— Assignment —
Write out every line below that includes the word "computer".

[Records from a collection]
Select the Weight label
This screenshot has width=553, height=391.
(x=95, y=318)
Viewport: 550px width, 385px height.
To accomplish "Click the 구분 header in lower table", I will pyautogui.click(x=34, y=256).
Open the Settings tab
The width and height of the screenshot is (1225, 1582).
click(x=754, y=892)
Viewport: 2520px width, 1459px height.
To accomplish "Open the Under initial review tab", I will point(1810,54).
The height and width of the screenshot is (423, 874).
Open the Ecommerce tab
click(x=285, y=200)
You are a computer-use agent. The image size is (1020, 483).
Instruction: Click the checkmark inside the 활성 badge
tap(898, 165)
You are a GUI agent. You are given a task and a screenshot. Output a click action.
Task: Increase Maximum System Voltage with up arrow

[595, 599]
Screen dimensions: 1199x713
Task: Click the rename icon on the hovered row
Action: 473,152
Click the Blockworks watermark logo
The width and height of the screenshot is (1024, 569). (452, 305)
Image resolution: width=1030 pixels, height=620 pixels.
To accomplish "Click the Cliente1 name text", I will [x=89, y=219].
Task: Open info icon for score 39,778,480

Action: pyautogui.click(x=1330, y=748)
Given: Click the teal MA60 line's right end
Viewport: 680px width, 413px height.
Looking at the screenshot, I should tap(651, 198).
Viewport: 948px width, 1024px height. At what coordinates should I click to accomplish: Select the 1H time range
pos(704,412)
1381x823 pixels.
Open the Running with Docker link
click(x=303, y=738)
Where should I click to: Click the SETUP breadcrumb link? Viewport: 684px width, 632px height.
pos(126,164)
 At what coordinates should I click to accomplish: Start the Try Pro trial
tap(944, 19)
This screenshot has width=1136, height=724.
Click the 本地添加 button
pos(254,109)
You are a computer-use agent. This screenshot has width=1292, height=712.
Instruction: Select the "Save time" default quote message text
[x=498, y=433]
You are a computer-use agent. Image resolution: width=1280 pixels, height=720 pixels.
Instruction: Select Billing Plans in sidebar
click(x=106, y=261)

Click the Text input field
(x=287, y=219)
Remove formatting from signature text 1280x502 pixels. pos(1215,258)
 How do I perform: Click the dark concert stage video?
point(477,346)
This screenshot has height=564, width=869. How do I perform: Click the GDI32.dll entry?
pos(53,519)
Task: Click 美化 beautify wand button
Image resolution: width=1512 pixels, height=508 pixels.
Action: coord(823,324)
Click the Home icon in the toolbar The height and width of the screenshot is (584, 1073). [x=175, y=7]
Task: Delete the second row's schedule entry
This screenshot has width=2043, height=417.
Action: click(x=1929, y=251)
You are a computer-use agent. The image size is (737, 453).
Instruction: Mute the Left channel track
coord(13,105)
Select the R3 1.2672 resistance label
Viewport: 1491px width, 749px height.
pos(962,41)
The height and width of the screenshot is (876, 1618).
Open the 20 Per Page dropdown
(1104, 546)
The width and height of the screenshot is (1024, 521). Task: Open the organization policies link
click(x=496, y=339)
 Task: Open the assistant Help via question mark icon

— Answer to the problem —
You are a computer-use agent. The image size is (1020, 483).
You are a computer-use agent. This screenshot has width=1292, height=712.
You are a computer-use agent. Image resolution: width=1280 pixels, height=720 pixels.
You are a computer-use agent. The image size is (737, 453).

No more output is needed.